On 10/21/2015 03:23 PM, D. Hugh Redelmeier wrote:
Several of us don't want UTF-8 quotation marks in diagnostics in our
environment (Jove subshells).  We'd like a way to turn them off.  We don't
think that they are a bad idea but they are bad in our environment.

<https://gcc.gnu.org/gcc-4.0/changes.html>

        English-language diagnostic messages will now use Unicode
        quotation marks in UTF-8 locales. (Non-English messages
        already used the quotes appropriate for the language in
        previous releases.) If your terminal does not support UTF-8
        but you are using a UTF-8 locale (such locales are the default
        on many GNU/Linux systems) then you should set LC_CTYPE=C in
        the environment to disable that locale. Programs that parse
        diagnostics and expect plain ASCII English-language messages
        should set LC_ALL=C. See Markus Kuhn's explanation of Unicode
        quotation marks for more information.

This suggests that LC_CTYPE=C would do what we want: go back to ` and
' instead of 342\200\230 and \342\200\231.

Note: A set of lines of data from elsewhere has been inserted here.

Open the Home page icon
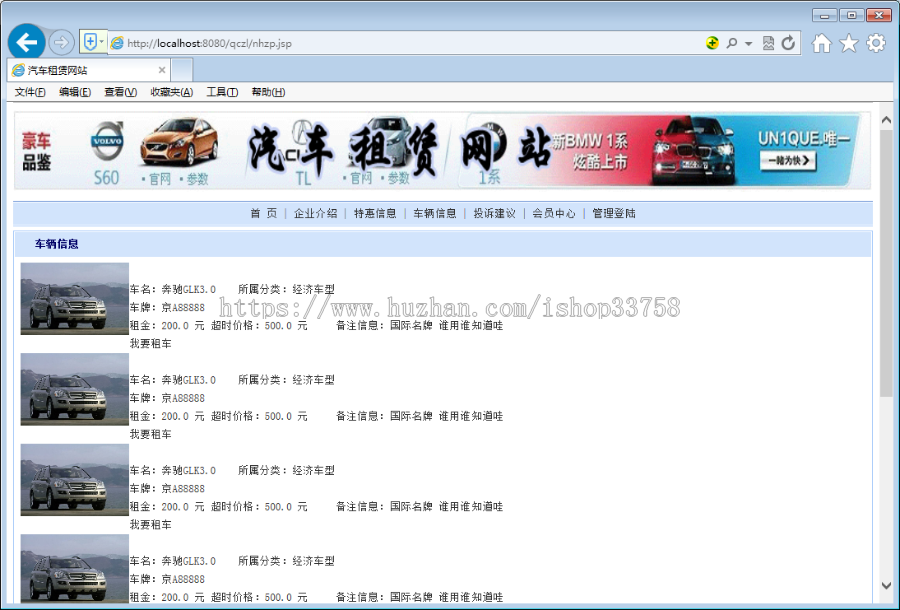 820,43

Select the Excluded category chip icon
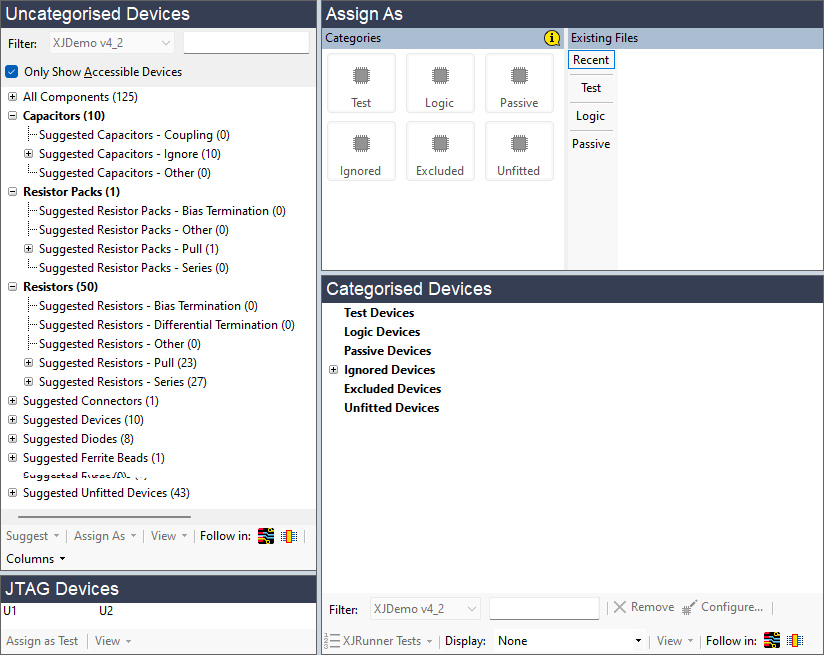(x=439, y=144)
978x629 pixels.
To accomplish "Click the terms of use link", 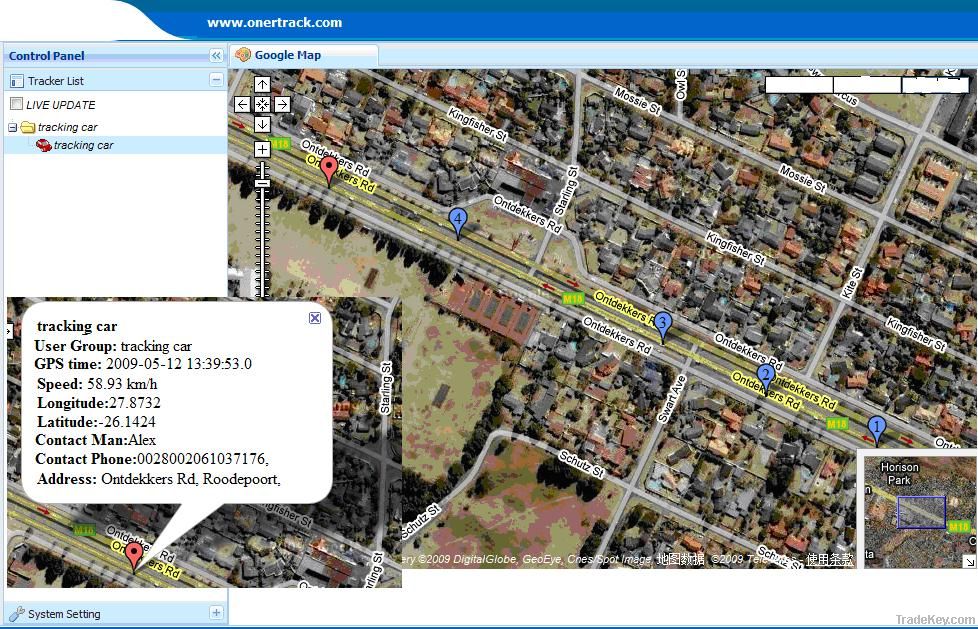I will pyautogui.click(x=830, y=560).
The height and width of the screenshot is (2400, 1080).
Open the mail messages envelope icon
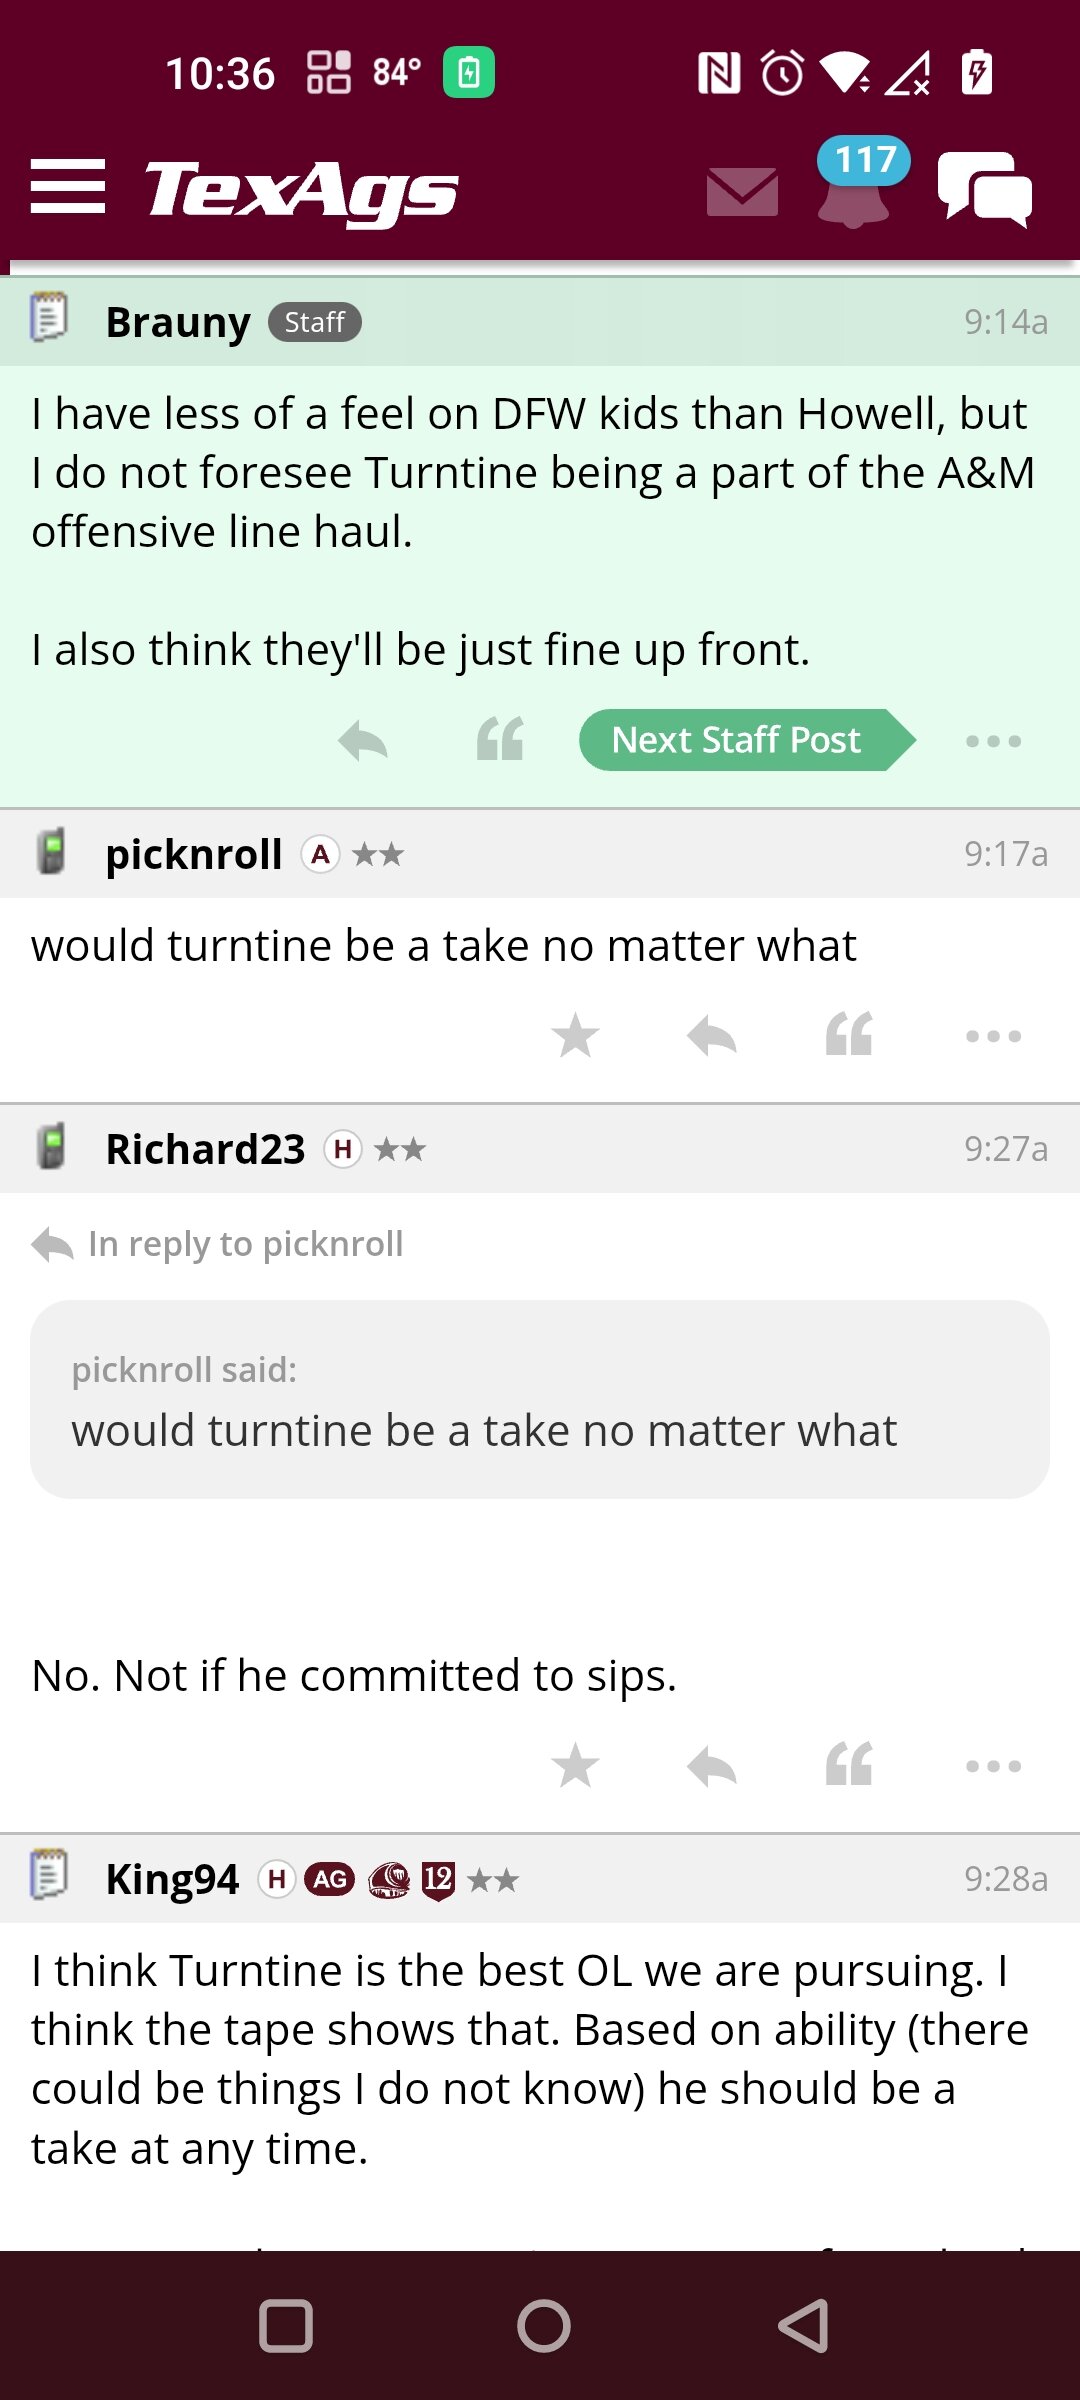(742, 191)
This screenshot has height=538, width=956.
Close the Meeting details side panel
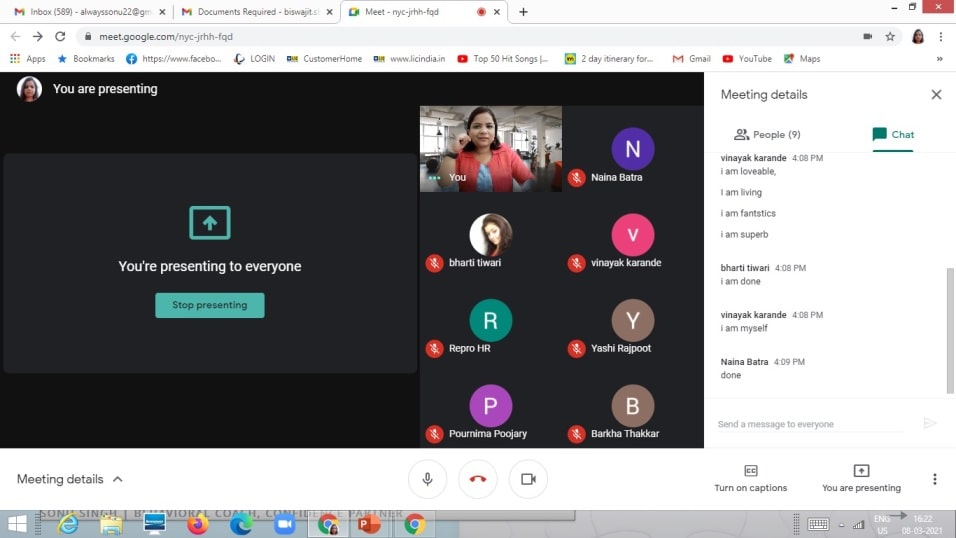(x=936, y=95)
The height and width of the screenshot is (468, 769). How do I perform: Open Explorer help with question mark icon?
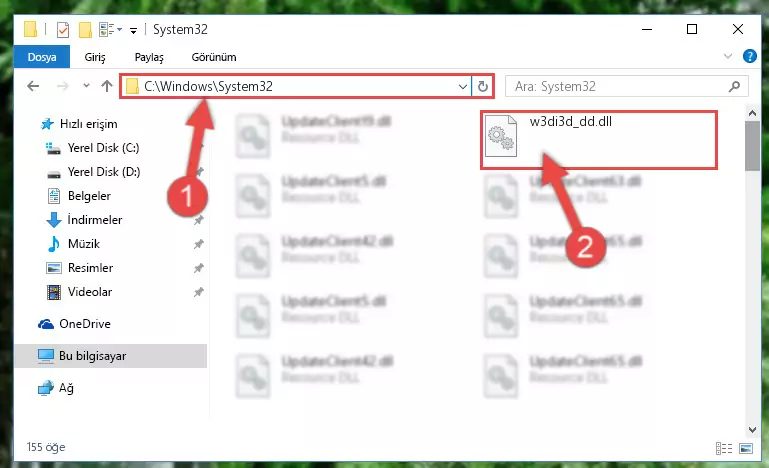749,56

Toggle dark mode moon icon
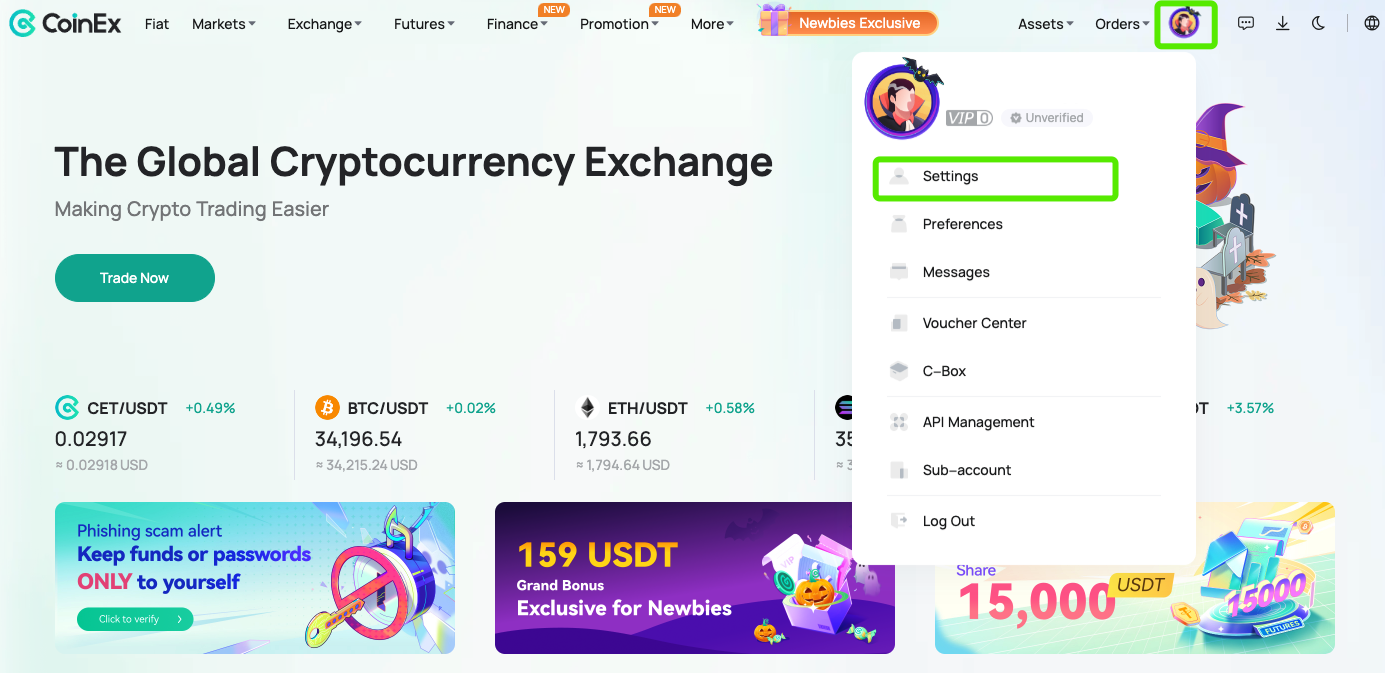click(1319, 24)
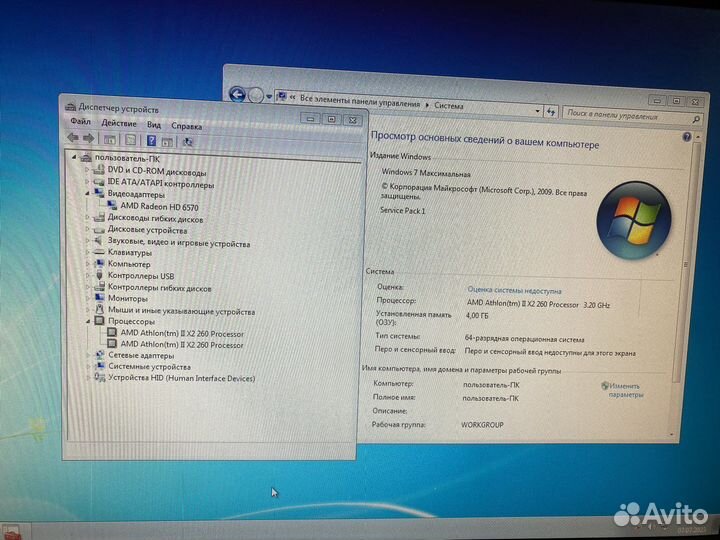The height and width of the screenshot is (540, 720).
Task: Collapse the Процессоры tree node
Action: coord(88,322)
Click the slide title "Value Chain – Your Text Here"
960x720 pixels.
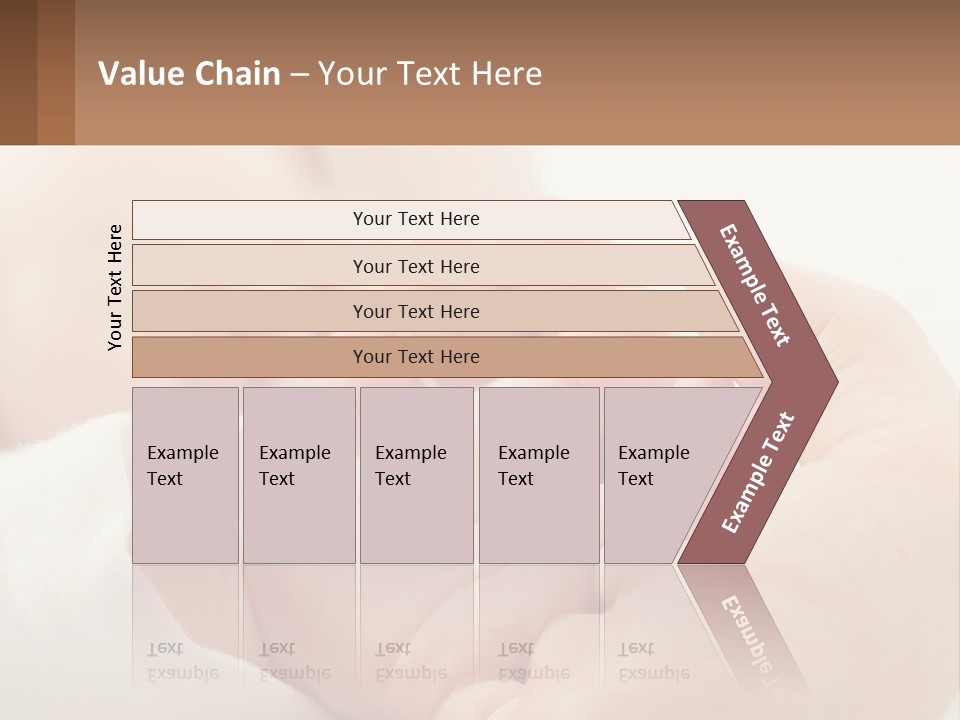tap(320, 73)
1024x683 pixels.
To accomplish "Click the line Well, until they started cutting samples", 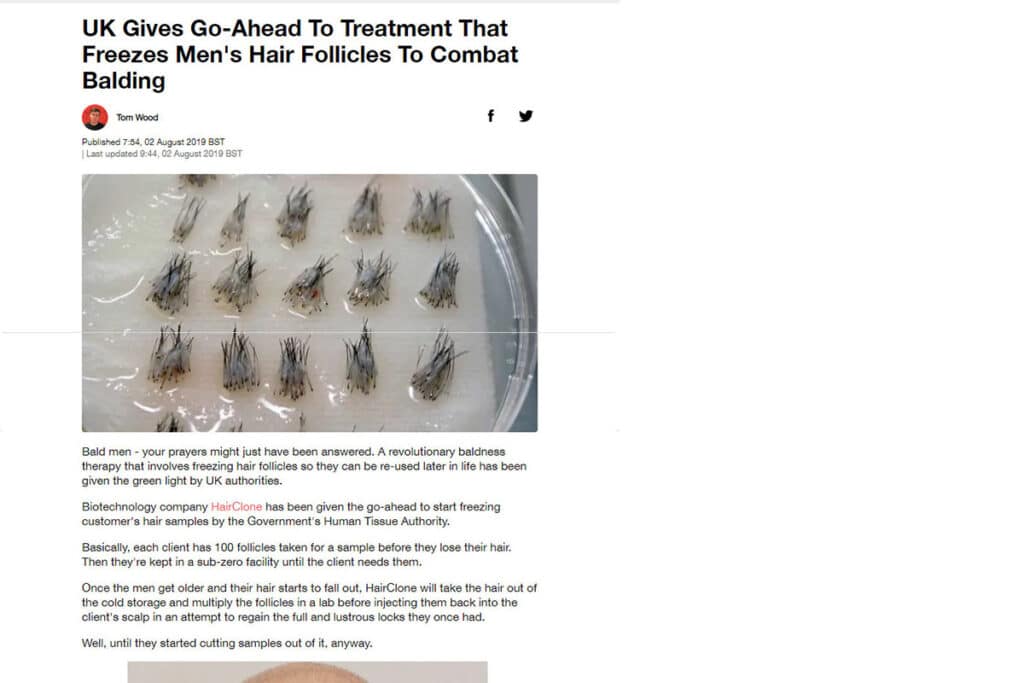I will point(227,643).
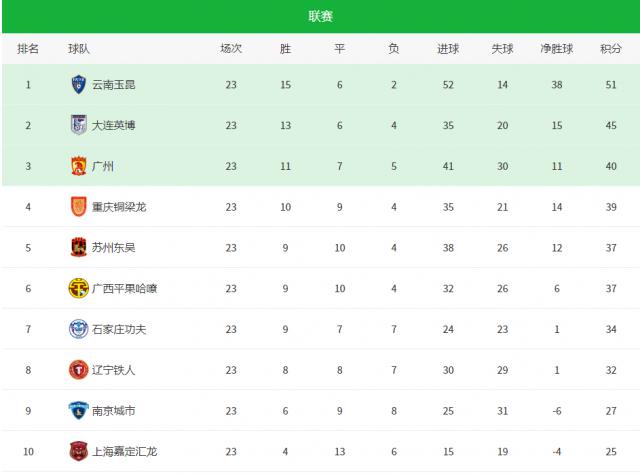The width and height of the screenshot is (640, 475).
Task: Click the 净胜球 column header
Action: coord(557,48)
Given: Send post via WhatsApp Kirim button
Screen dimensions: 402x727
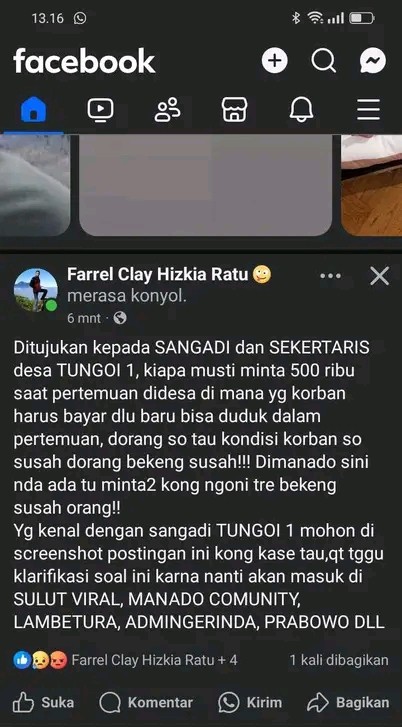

That would go against the usual (i.e., POSIX) expected effect
of the environment variable.  Specifically for GCC (or the c99
utility), POSIX requires LC_CTYPE to determine the locale used
to parse the input, and LC_MESSAGE to determine the locale of
diagnostic messages.  If the c99 utility on your system doesn't
honor that I would recommend opening a bug.